Il produit également copie d’une lettre manuscrite signée « [B] [X] », non datée, qui lui est adressée. Cette lettre commence par la phrase « Je sais que vous nous avez déjà beaucoup aider ». Elle évoque l’endettement du couple à hauteur de 35 000 euros et la menace d’une saisie sur les salaires et demande à M. [J] [R] s’il peut emprunter cette somme à leur place, s’engageant avec « [X] » à rembourser tous les mois et, une fois la situation « débloquée » à emprunter pour le rembourser, en précisant « La somme que vous nous aviez donner ma servit à payer d’autres dettes ». Cette lettre est manifestement antérieure au chèque de 35 000 euros dont la copie est également produite et qui a été signé le 15 février 2020.
M. [J] [R] verse également aux débats copie d’une lettre recommandée avec avis de réception du 30 août 2021 qu’il a adressée à Mme [B] [E], épouse [R], évoquant le « dépannage » par un chèque de 20 000 euros du 11 mai 2019 et la somme de 35 000 euros prêtée le 15 février 2020, et lui réclamant le remboursement de ses dettes.
Comme l’a retenu le tribunal, si la remise de la somme de 20 000 euros à Mme [B] [E], épouse [R], est certes établie par les pièces versées aux débats, pour autant la preuve de l’obligation de rembourser cette somme contractée par cette dernière n’est pas rapportée.

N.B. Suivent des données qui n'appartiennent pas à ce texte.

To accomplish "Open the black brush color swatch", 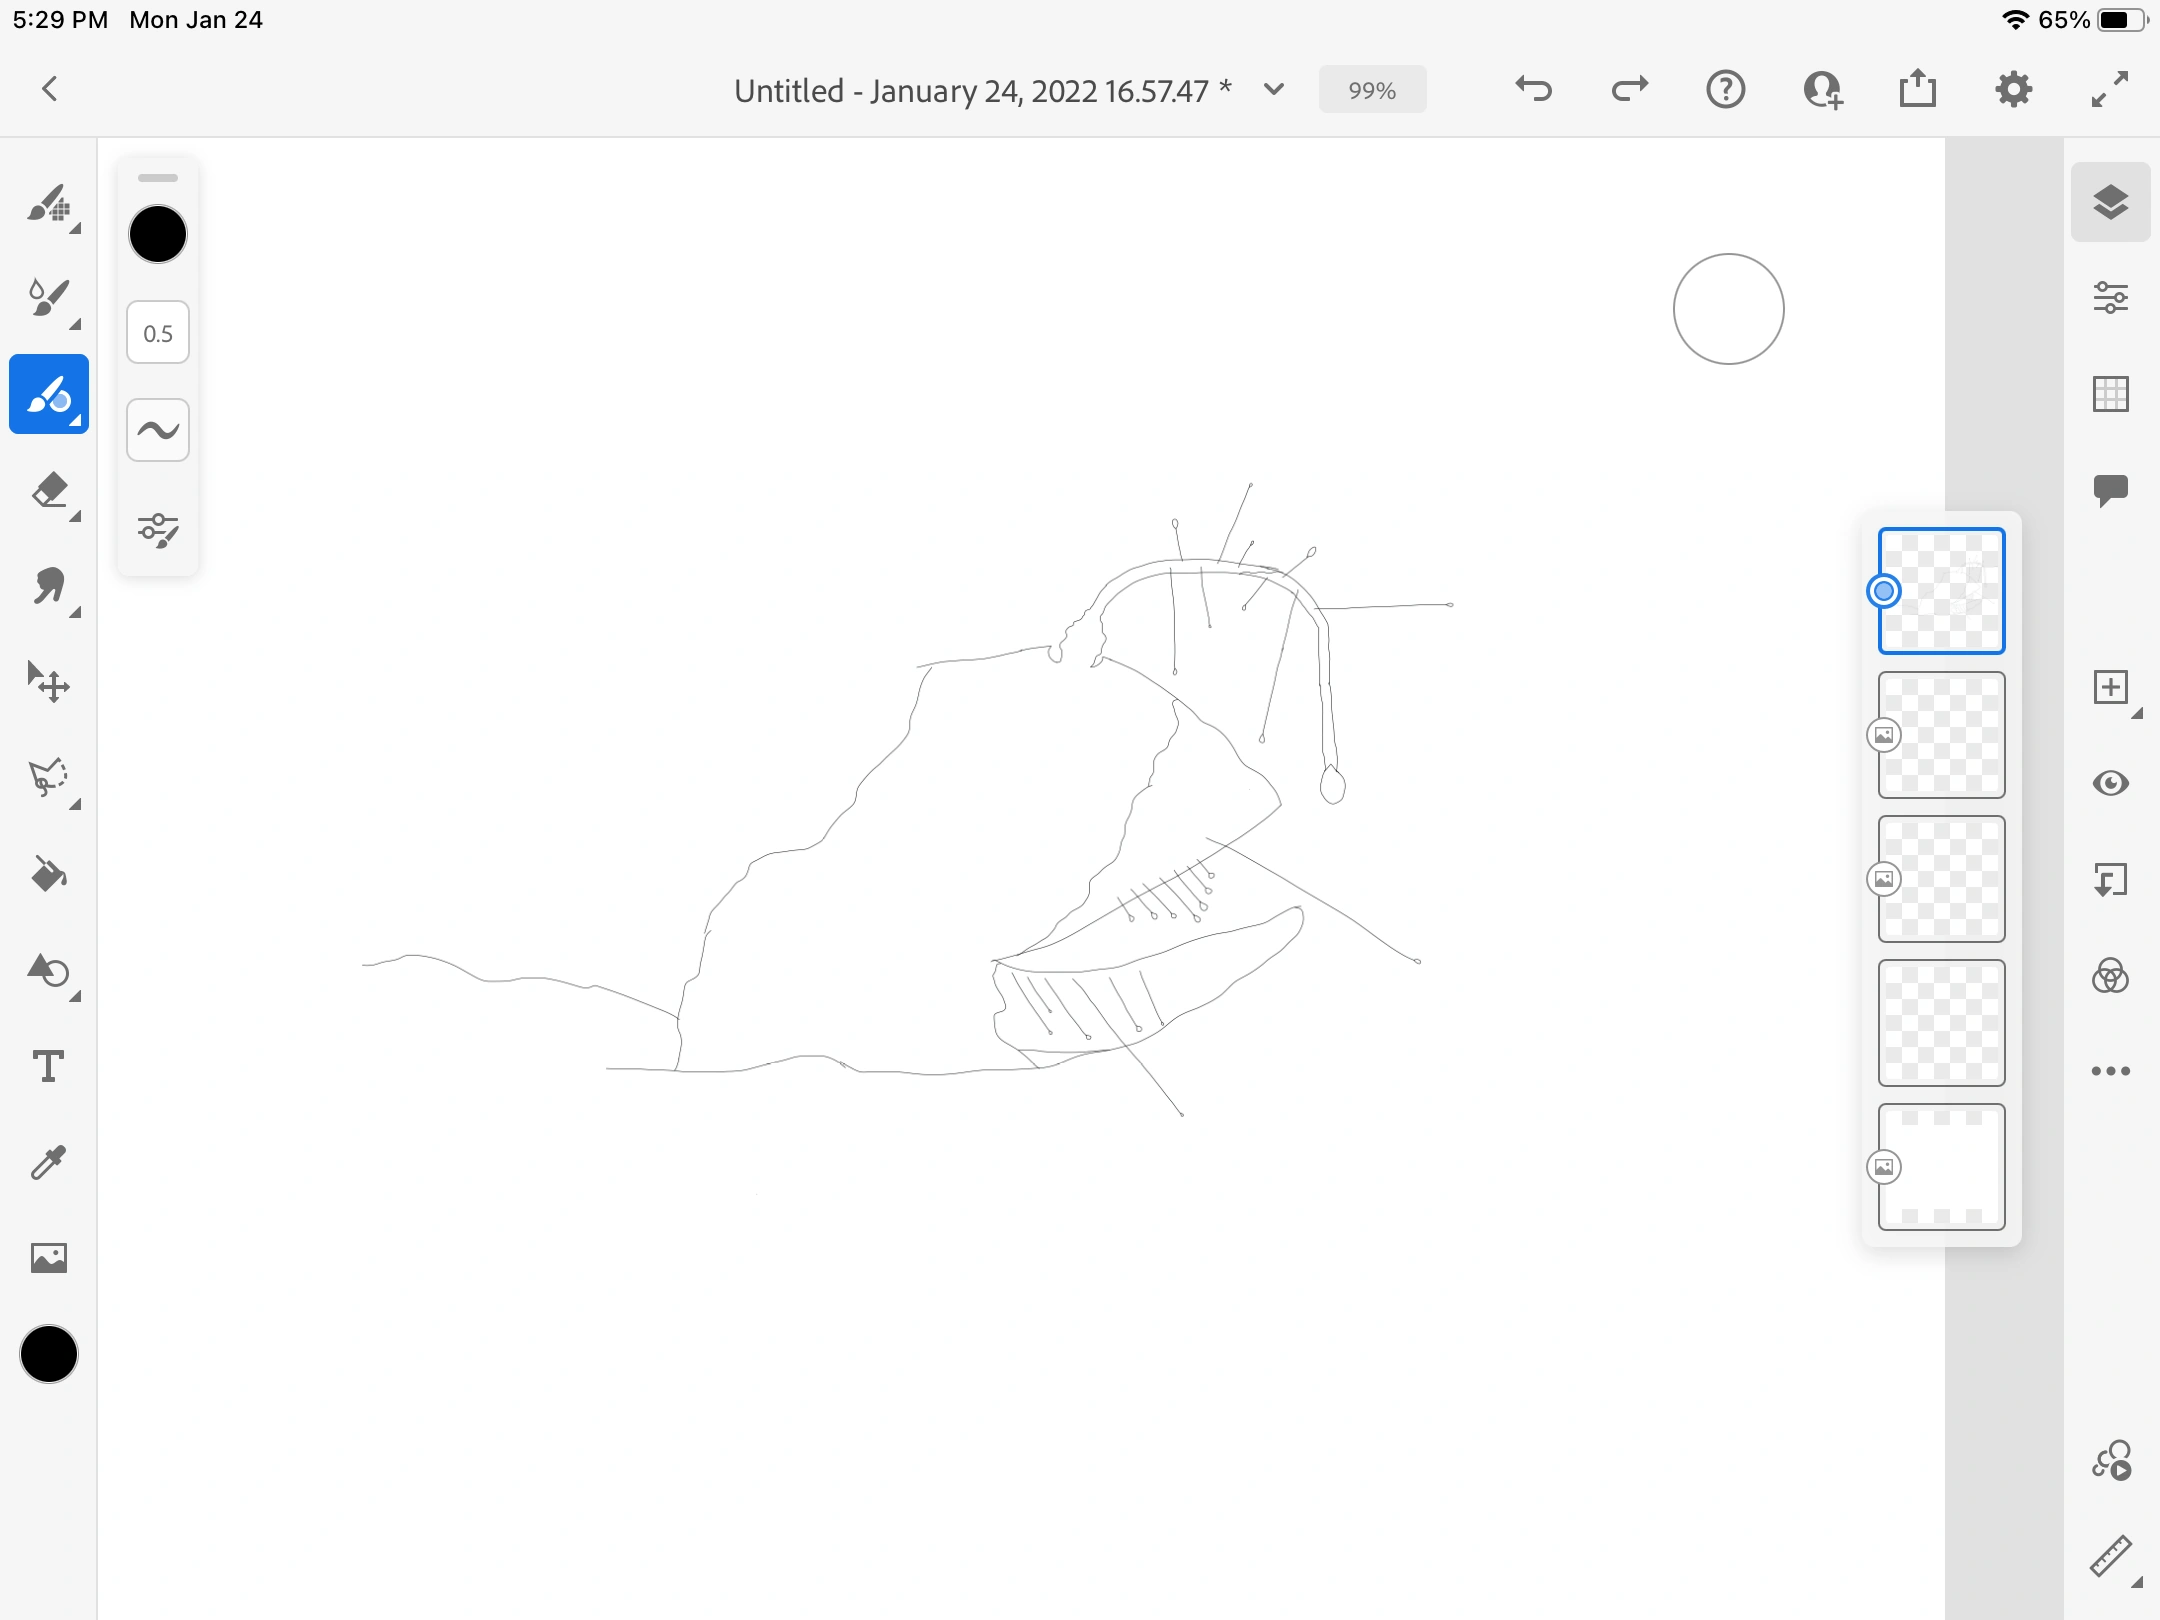I will tap(158, 235).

Il ne ressort en effet nullement du courrier non daté précité qu’elle s’était engagée à rembourser la somme de 20 000 euros précédemment remise, indiquant au contraire la « somme que vous m’aviez donnée ».
La preuve de cette obligation qui n’a reçu aucun commencement d’exécution ne peut pas non plus résulter du courrier adressé par M. [R].

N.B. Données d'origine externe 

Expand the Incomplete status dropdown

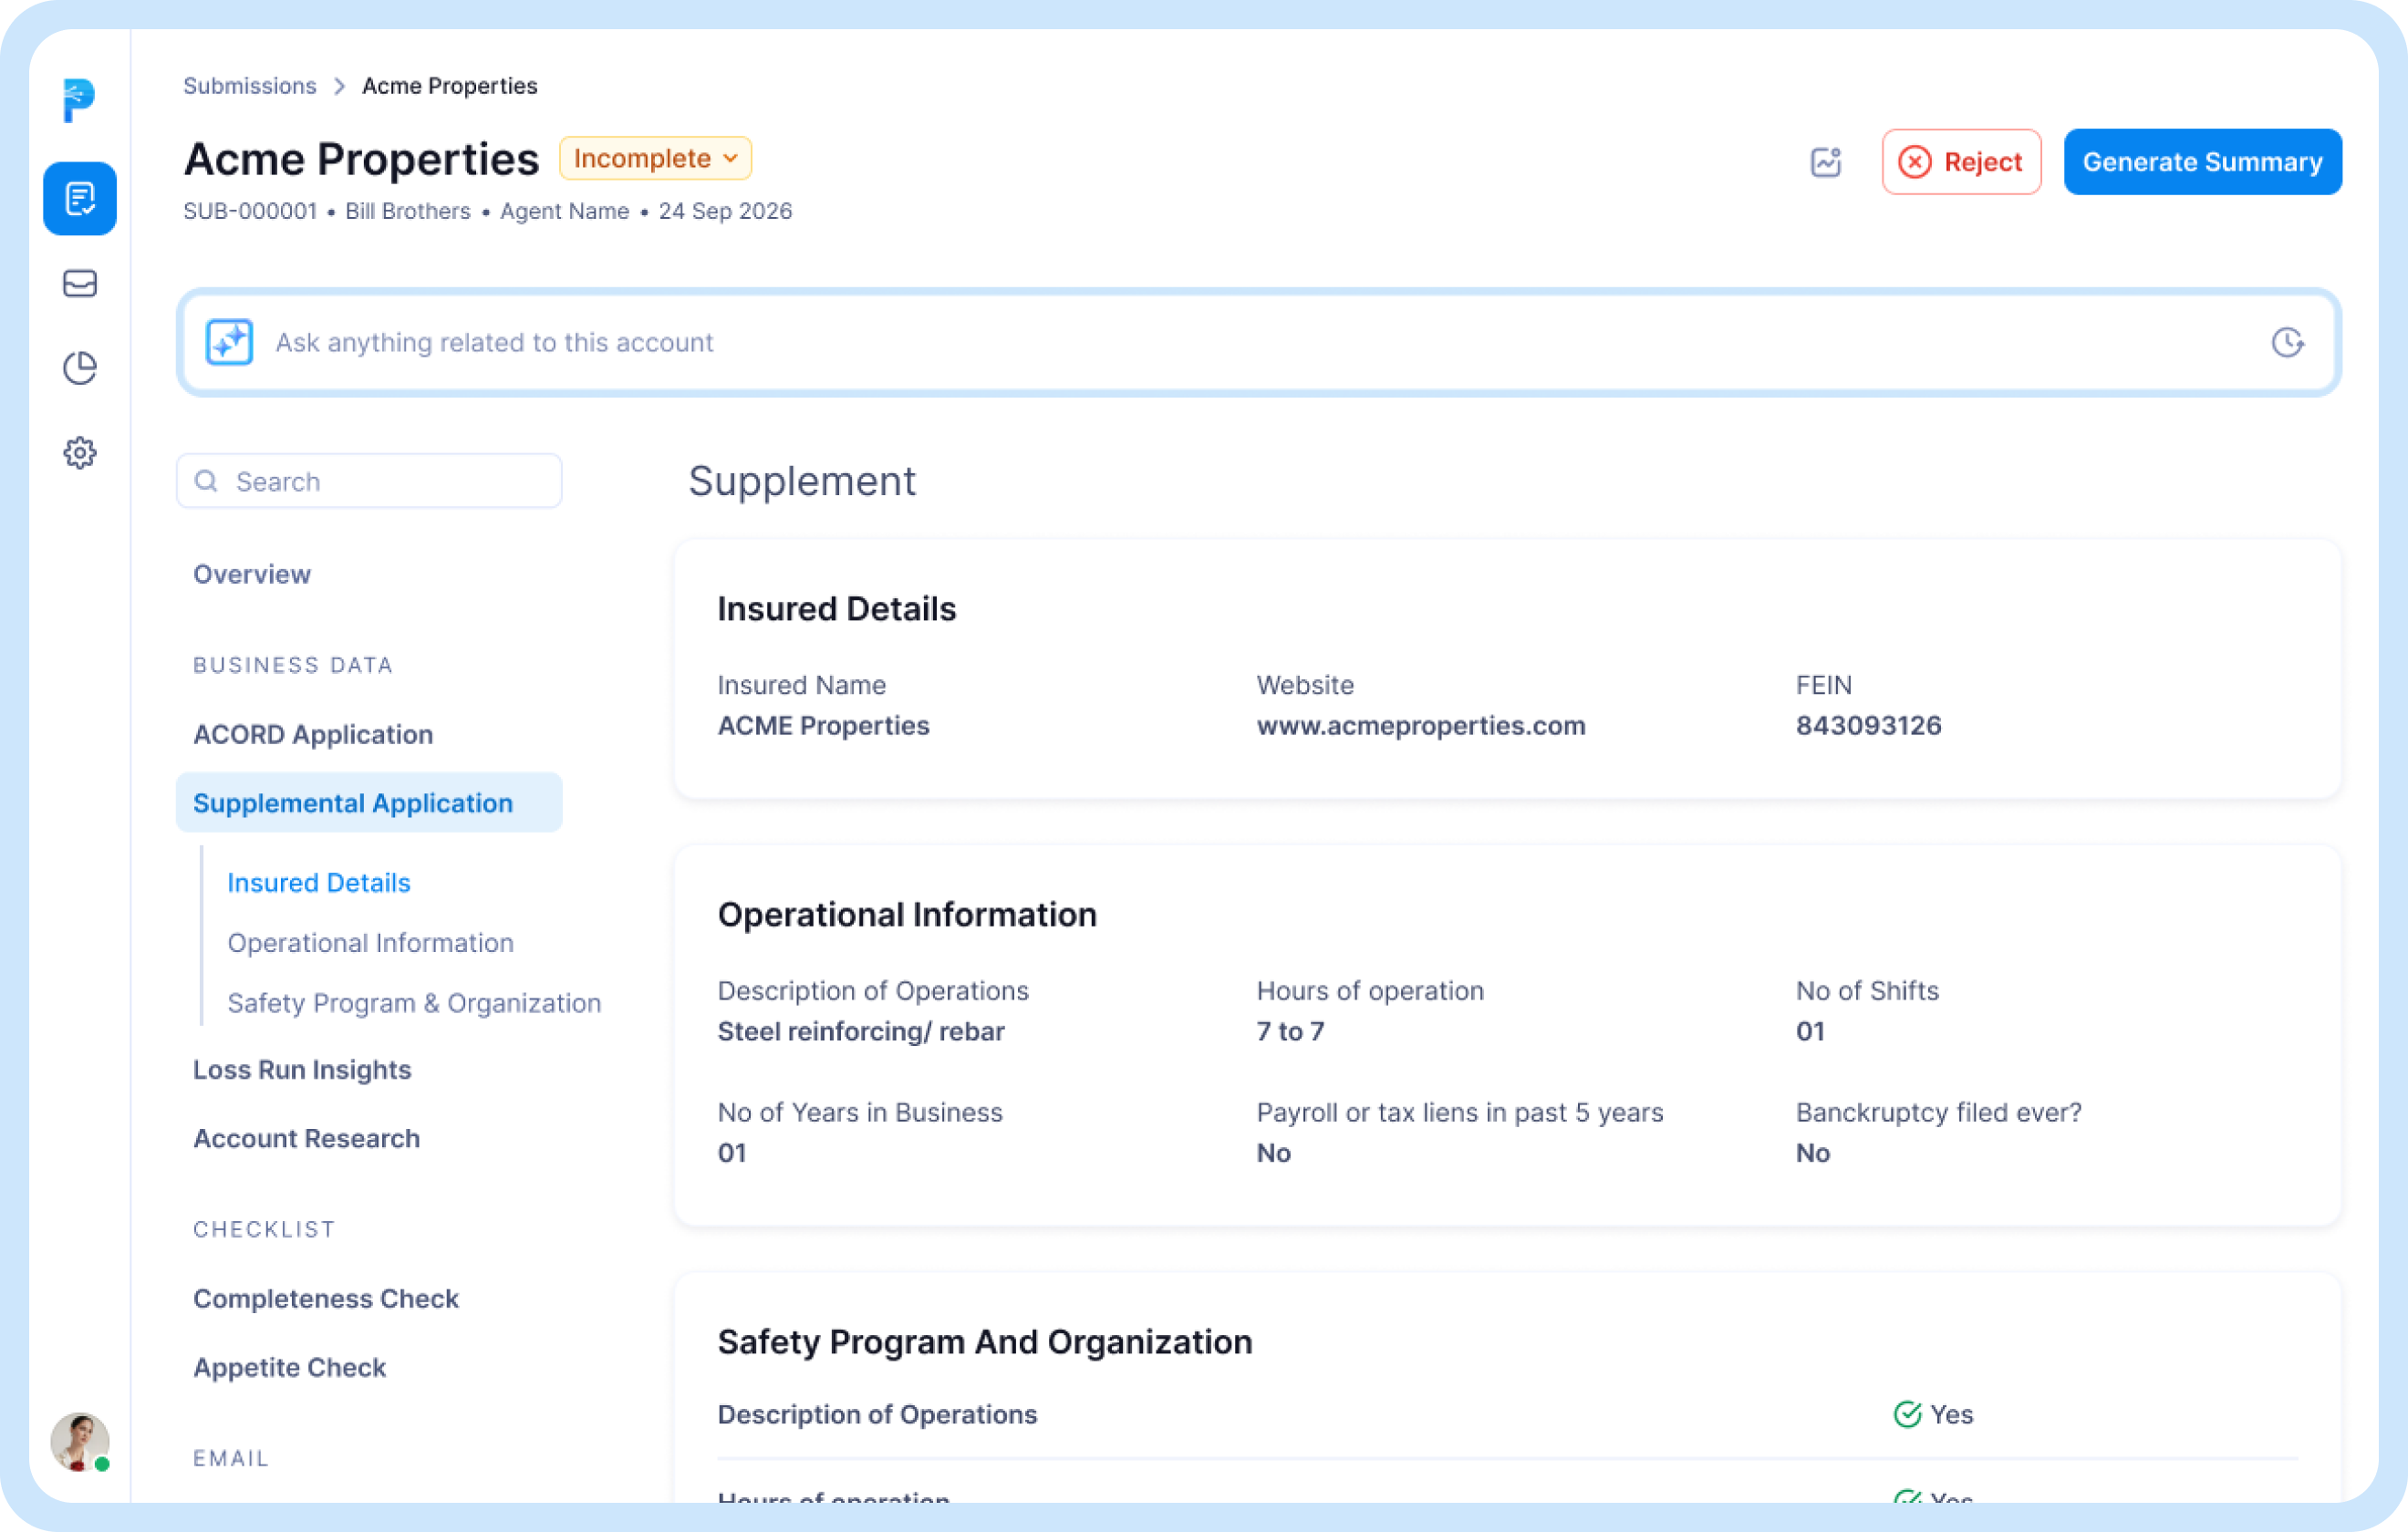pos(655,158)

Le jugement entrepris sera dès lors confirmé en ce qu’il a rejeté la demande.
Sur la demande de dommages et intérêts pour résistance abusive
Le jugement étant confirmé en ce qu’il a rejeté la demande au titre d’un prêt de 20 000 euros, il le sera également en ce qu’il a rejeté la demande de dommages et intérêts pour résistance abusive, M. [J] [R] ne soulevant par ailleurs aucun moyen pour critiquer les motifs du jugement.
Sur les dépens et frais exclus des dépens
M. [R] qui succombe en son appel supportera la charge des dépens d’appel et sera débouté de sa demande sur le fondement de l’article 700 du code de procédure civile.
PAR CES MOTIFS
La cour, statuant par défaut, par arrêt prononcé publiquement, par mise à disposition au greffe, conformément aux dispositions de l’article 450, alinéa 2 du code de procédure civile,
CONFIRME, dans les limites de l’appel, le jugement du tribunal judiciaire de Mulhouse du 17 juin 2022 ;
Y ajoutant,
REJETTE la demande de M. [J] [R] sur le fondement de l’article 700 du code de procédure civile
CONDAMNE M. [J] [R] aux dépens d’appel.